Em qual revolução industrial estamos atualmente?
Enquanto o governo Trump tenta reativar a produção nacional, o mundo vive o momento chamado Indústria 4.0, em que a tecnologia protagoniza o processo industrial com sistemas inteligentes que reduzem cada vez mais o contingente necessário de mão de obra.
O professor da Unesp lembra que uma das promessas do republicano para "fazer a América grande novamente" (Make America Great Again, no original) é justamente voltar à época em que o emprego industrial era a base dos EUA, entre as décadas de 1920 e 1970. Para atingir esse objetivo, frear a China é crucial.
"A questão é se do ponto de vista econômico seria viável produzir um bem de consumo que não conte com a agilidade e os baixos custos dessas cadeias produtivas. Eu imagino que isso seria um tiro na água. Os processos produtivos atuais tendem a poupar muito a mão de obra. Então, por mais que você traga, por exemplo, toda a cadeia produtiva da indústria automobilística para dentro dos EUA, jamais vai recriar uma cidade como Detroit, que vivia em torno disso. Não vai ter uma planta com até 50 mil trabalhadores, porque a maior parte dessa produção será feita por robô", enfatiza.
Outro ponto que o especialista questiona sobre as novas iniciativas do governo Trump é também retomar o foco do país nos combustíveis fósseis, enquanto a China se isola cada vez mais na produção de veículos elétricos.
"Isso é um problema porque já estamos no meio da transição energética, e não é porque os norte-americanos vão optar por um motor a combustão interna que a indústria de veículos elétricos no mundo vai ser paralisada. O segundo ponto é observar a própria reviravolta na indústria automobilística, porque há tempos foram impostos 100% de tarifas sobre os veículos elétricos chineses, só que tem um detalhe que é interessante: a China hoje produz 30 milhões de automóveis. É a soma de todos os demais cinco maiores produtores do mundo."
Qual o papel da China no mercado global?
Da América Latina à África, da própria Ásia ao Oriente Médio, a China viu nas últimas décadas um salto exponencial das relações comerciais e, consequentemente, diplomáticas, com vários atores no mundo. No ano passado, por exemplo, o superávit da balança chinesa chegou ao recorde de quase R$ 6 trilhões. Apesar de considerar que as novas tarifas norte-americanas vão causar impactos na economia chinesa, o doutorando em relações internacionais pela Universidade Federal de Santa Catarina (UFSC) Rodrigo Abreu pontuou ao podcast Mundioka que as múltiplas parcerias firmadas pelo país ajudaram, e muito, a expandir seu mercado consumidor, o que ajuda a driblar eventuais sanções.

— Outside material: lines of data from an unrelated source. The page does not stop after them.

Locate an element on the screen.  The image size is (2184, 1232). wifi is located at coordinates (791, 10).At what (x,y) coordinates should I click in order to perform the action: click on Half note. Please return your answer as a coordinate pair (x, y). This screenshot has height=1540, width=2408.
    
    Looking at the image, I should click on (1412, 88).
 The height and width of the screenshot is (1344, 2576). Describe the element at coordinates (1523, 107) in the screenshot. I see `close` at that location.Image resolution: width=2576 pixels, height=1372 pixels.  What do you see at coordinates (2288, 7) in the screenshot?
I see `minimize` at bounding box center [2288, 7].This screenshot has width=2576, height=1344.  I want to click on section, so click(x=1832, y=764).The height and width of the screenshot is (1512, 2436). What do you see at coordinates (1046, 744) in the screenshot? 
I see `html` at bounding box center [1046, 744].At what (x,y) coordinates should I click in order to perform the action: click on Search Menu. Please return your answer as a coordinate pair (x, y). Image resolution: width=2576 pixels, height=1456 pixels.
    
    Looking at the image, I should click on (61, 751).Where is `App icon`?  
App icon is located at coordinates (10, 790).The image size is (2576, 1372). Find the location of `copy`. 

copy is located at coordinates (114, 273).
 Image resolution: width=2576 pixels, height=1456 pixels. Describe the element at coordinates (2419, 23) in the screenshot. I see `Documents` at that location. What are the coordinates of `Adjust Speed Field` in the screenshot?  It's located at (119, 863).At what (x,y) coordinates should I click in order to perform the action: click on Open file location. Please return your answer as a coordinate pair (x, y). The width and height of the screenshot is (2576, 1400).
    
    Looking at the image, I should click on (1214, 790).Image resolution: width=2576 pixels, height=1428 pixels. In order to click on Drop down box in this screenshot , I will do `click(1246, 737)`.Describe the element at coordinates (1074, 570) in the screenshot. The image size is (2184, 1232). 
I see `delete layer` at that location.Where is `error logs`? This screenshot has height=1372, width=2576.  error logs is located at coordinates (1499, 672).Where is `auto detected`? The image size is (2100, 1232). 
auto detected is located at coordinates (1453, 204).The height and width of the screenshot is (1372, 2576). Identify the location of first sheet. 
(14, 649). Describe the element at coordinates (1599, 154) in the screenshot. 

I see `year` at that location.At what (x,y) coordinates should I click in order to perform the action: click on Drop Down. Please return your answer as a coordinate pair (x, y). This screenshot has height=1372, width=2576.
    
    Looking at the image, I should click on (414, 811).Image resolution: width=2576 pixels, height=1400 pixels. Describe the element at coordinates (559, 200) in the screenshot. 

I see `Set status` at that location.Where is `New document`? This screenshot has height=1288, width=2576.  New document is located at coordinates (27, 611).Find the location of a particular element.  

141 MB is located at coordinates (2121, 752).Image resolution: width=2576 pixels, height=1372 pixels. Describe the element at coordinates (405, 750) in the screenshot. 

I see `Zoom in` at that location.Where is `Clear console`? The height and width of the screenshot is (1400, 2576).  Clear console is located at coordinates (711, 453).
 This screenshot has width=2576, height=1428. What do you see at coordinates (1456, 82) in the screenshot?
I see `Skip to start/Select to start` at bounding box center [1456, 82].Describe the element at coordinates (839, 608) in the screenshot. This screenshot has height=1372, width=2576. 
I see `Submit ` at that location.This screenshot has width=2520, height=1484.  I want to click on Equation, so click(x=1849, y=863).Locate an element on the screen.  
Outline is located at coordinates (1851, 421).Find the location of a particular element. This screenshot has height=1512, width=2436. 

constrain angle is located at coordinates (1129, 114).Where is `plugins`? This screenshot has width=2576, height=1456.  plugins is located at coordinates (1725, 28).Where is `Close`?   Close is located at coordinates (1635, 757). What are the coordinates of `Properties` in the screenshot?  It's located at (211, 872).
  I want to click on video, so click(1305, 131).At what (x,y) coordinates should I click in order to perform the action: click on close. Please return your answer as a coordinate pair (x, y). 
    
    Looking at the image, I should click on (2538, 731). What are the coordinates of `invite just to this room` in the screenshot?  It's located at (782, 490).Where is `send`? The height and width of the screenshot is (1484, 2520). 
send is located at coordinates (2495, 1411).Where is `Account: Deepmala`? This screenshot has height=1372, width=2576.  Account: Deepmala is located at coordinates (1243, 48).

"Há poucos anos, muitas empresas chinesas tinham dificuldade de adentrar mercados específicos, como na África e até na América Latina, que era muito controlada por corporações norte-americanas. Então esses acordos comerciais se tornaram parte central da estratégia da China para conseguir colocar seu capital dentro desses territórios. É muito importante também destacar as obras de infraestrutura que o país faz, principalmente em países menos favorecidos, o que também ajuda a criar laços diplomáticos que favorecem a entrada chinesa no mercado local", enfatizou.
O especialista também acrescenta a aproximação chinesa com a Rússia, garantindo o acesso do país a recursos energéticos de forma mais estável e competitiva. "Antes, a China importava muito do seu petróleo do Oriente Médio e até dos Estados Unidos. Então, com essa parceria estratégia mais forte, favoreceu bastante as duas potências a conseguirem driblar os efeitos dessas sanções", finaliza.